Via col vento

Nella composita geografia dei Caraibi, le Isole Vergini Britanniche sono uno degli arcipelaghi più frequentati da chi ama le avventure in barca a vela: anche a bordo di natanti a noleggio e anche se si ha poca esperienza, grazie alle acque riparate e tranquille e all'abbondanza di porti e baie in cui gettare l'ancora.

Indice dell'itinerario

Mentre sto cercando le parole giuste per cominciare questo articolo, immagino le perplessità di qualche lettore: ma come, ho il camper e mi parli di barche? Ebbene, voglio mettere subito in chiaro una cosa.

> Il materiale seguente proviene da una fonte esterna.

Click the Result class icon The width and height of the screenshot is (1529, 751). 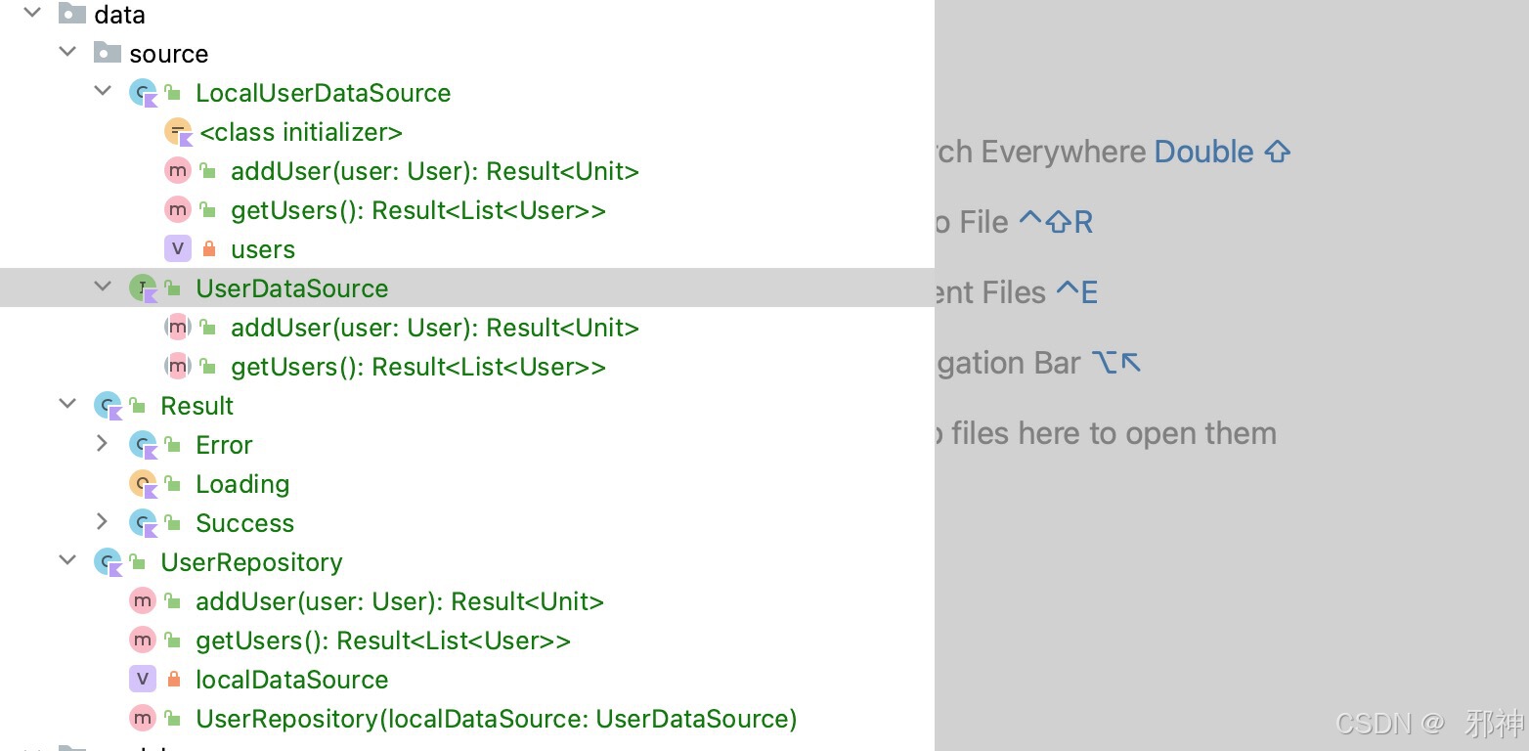[x=108, y=406]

Nel fare il mio mestiere è ovvio che i mezzi di trasporto sono essenziali, ma fra i tanti che mi capita di prendere in giro per il mondo (auto, treni, aerei, pullman e magari asini o lama) ce ne sono due assolutamente in testa alle mie preferenze: il camper e la barca, per l’appunto. Sarà perché sono quelli che più mi danno un senso di libertà e di indipendenza, sarà perché negli spazi minimi dei loro abitacoli riesco ad organizzare al meglio sia il lavoro che lo svago, sarà perché la strada – di terra o di mare – mi si apre davanti agli occhi senza limiti se non quelli della mia voglia di andare, vedere, conoscere, raccontare.

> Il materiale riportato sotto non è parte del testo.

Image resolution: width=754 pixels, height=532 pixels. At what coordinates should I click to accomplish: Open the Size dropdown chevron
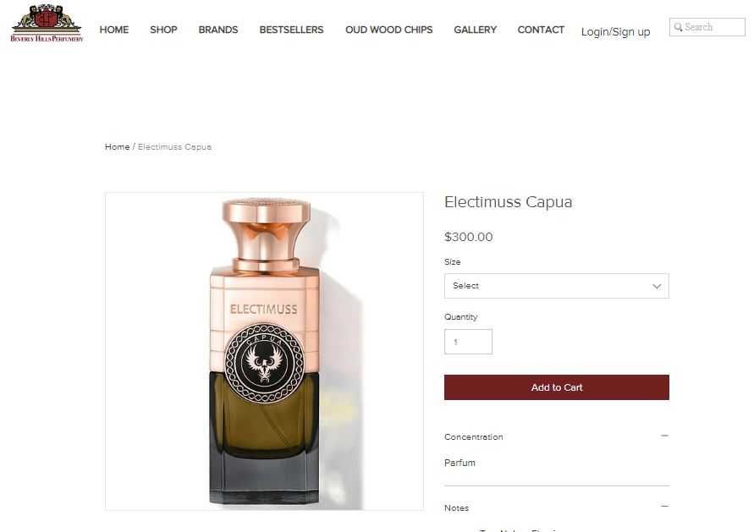(657, 287)
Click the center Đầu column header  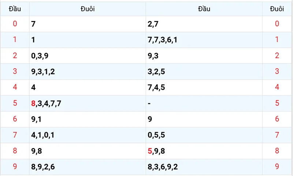pyautogui.click(x=204, y=9)
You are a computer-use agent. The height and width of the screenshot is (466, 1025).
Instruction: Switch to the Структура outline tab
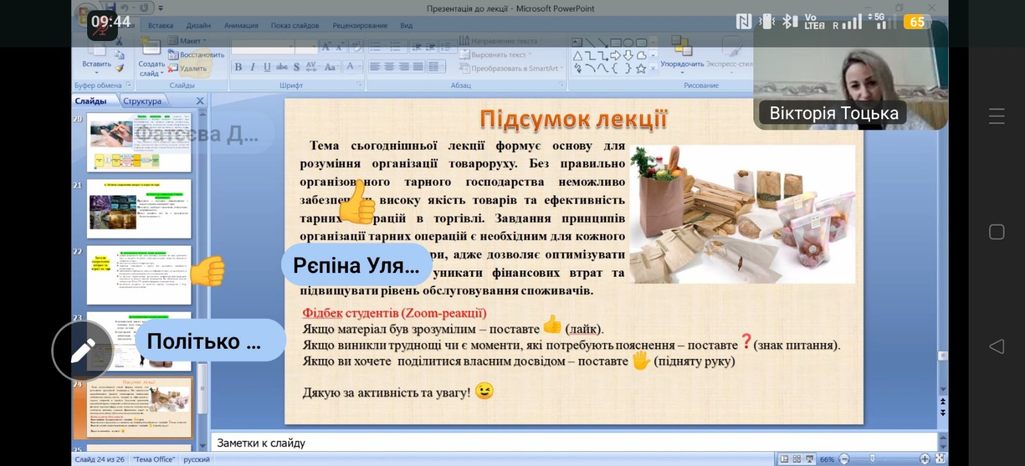point(142,101)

Ecco, direi che non c’è migliore introduzione alle Isole Vergini Britanniche, un arcipelago tra i più frequentati da chi ama il mare e la vela. Sparse nell’Atlantico ad est di Porto Rico, fanno parte di quel complesso sistema montuoso oceanico le cui vette, dalla Florida al Venezuela, emergono dalle acque regalando al viaggiatore, oggi come ieri, una serie di approdi e di ripari in cui l’arte di navigare si può esprimere al meglio, e senza grosse difficoltà anche per chi è alle prime esperienze. Per strano che possa sembrare, infatti, la loro posizione geografica configura un’area naturalmente sicura e protetta dai venti, tanto che questo tratto di mare è soprannominato, con un pizzico di ironia, “la bacinella dei Caraibi”.
Scoperte da Cristoforo Colombo nel 1493 nel suo secondo viaggio per le Americhe, le isole hanno saputo mantenere intatta la loro bellezza: in un primo tempo grazie alle tribù degli indiani Arawak che difesero strenuamente il proprio territorio, e più tardi, con l’inesorabile arrivo degli europei, per lo scarso interesse economico rivestito dall’arcipelago, decisamente meno ricco rispetto alle isole portoricane. Non da ultimo, furono i pirati a preservare questi luoghi adoperandoli come rifugio tra una scorreria e l’altra. Nel 1917 gli Stati Uniti acquistarono dalla Danimarca la parte occidentale con le isole maggiori di Saint Thomas e Saint John, mentre agli ex coloni inglesi rimase l’area orientale con Anegada, Virgin Gorda, Jost Van Dyke, una decina di isole minori e Tortola, la più grande. Ed è proprio da quest’ultima che inizia il nostro viaggio.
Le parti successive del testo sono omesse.